Question

Which among the following nuclei can exhibit NMR spectrum?

• A. ²⁸Si
• B. ¹⁶O
• C. ¹⁴C
• D. ¹⁴N

Answer 1

The Correct Option is D

The question is about identifying which nuclei can exhibit a Nuclear Magnetic Resonance (NMR) spectrum. NMR spectroscopy is a powerful analytical technique used to determine the structure of molecules. Whether a nucleus will exhibit an NMR spectrum depends on its spin quantum number. Here's the step-by-step explanation:

1. NMR spectroscopy involves the interaction of nuclear spins with an applied magnetic field.
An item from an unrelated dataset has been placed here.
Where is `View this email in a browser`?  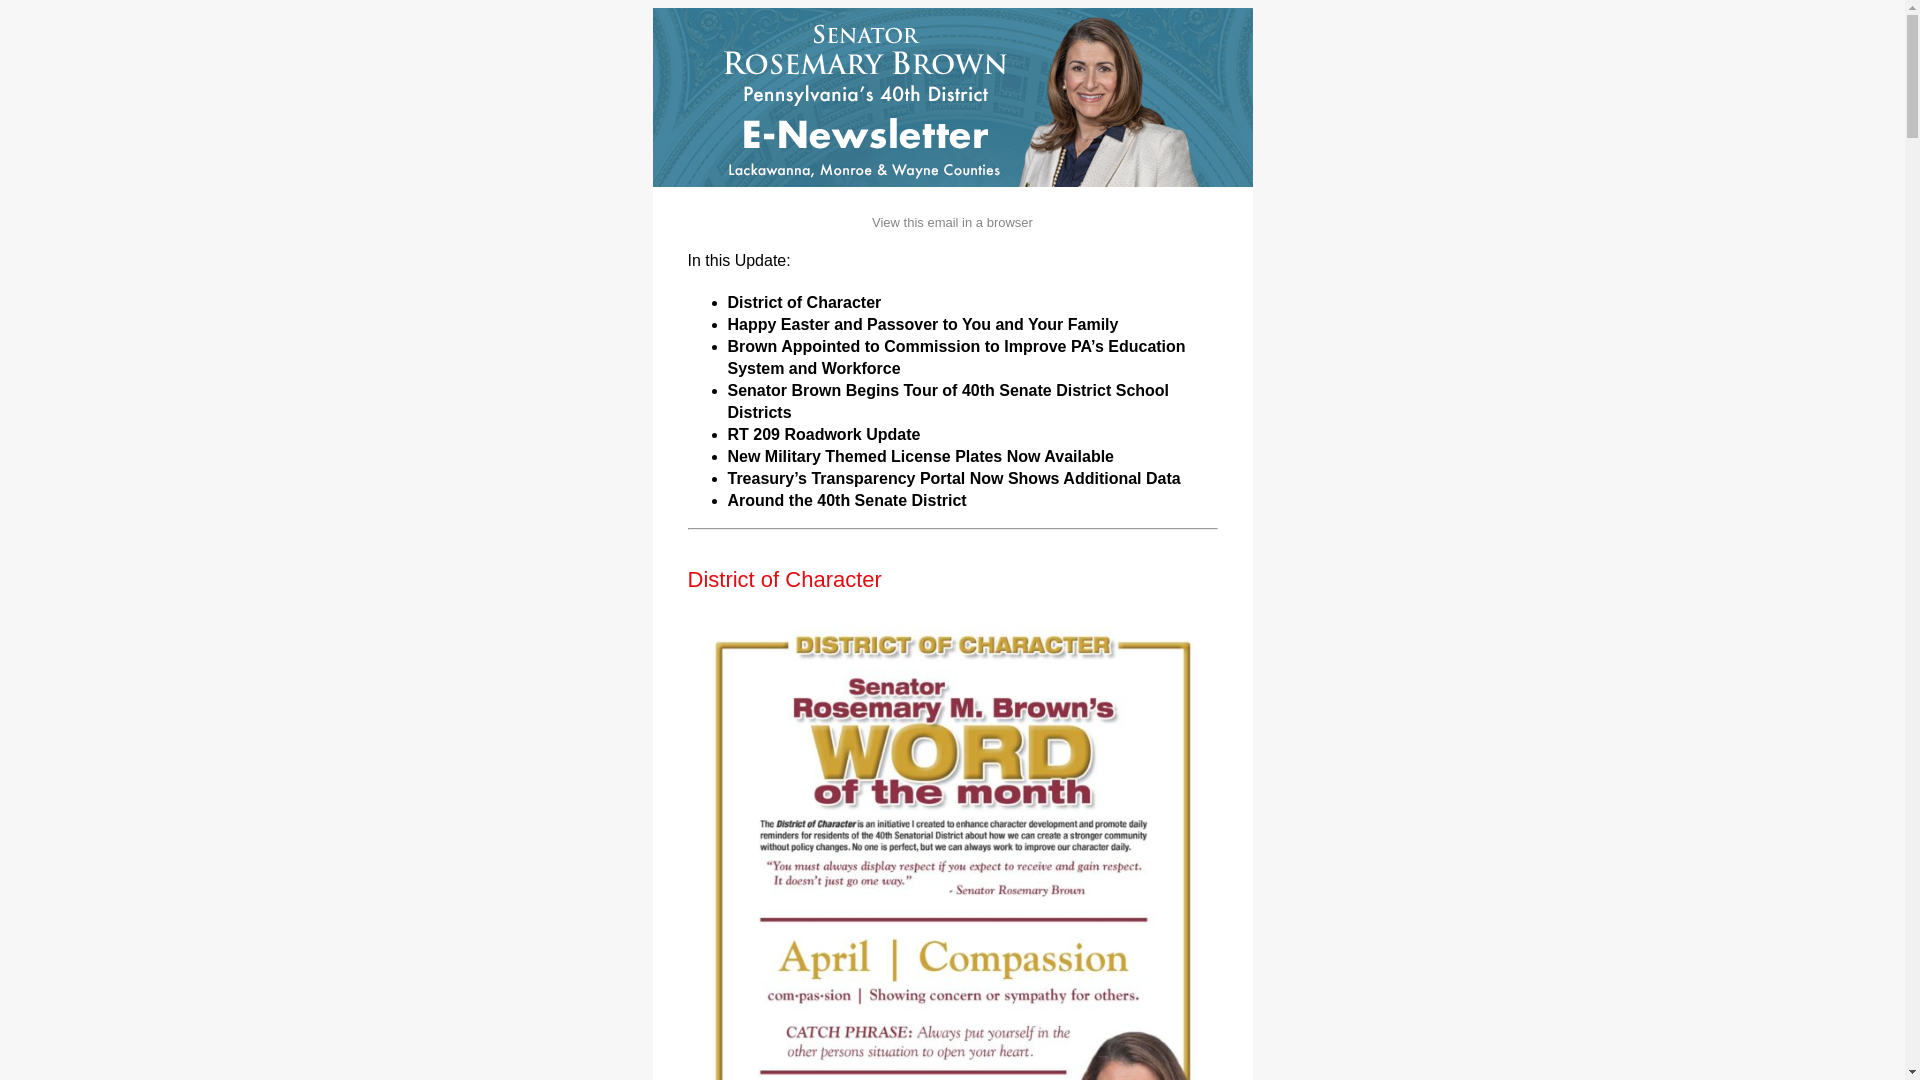 View this email in a browser is located at coordinates (952, 222).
For a nucleus to be NMR active, it must have a non-zero nuclear spin quantum number (I).
2. The spin quantum number (I) is determined by the number of protons and neutrons in the nucleus:
   • If both the number of protons and the number of neutrons are even, I = 0 (NMR inactive).
   • If both are odd, or one is odd and the other is even, I is non-zero (NMR active).
3. Let's evaluate the options:
   • \(^{28}\text{Si}\): Silicon-28 has 14 protons and 14 neutrons, both even, so I = 0 (NMR inactive). 
   • \(^{16}\text{O}\): Oxygen-16 has 8 protons and 8 neutrons, both even, so I = 0 (NMR inactive).
   • \(^{14}\text{C}\): Carbon-14 has 6 protons and 8 neutrons, both even, so I = 0 (NMR inactive).
   • \(^{14}\text{N}\): Nitrogen-14 has 7 protons and 7 neutrons, both odd, so I = 1 (NMR active).
4. Conclusion: \(^{14}\text{N}\) has a non-zero spin quantum number and can exhibit an NMR spectrum.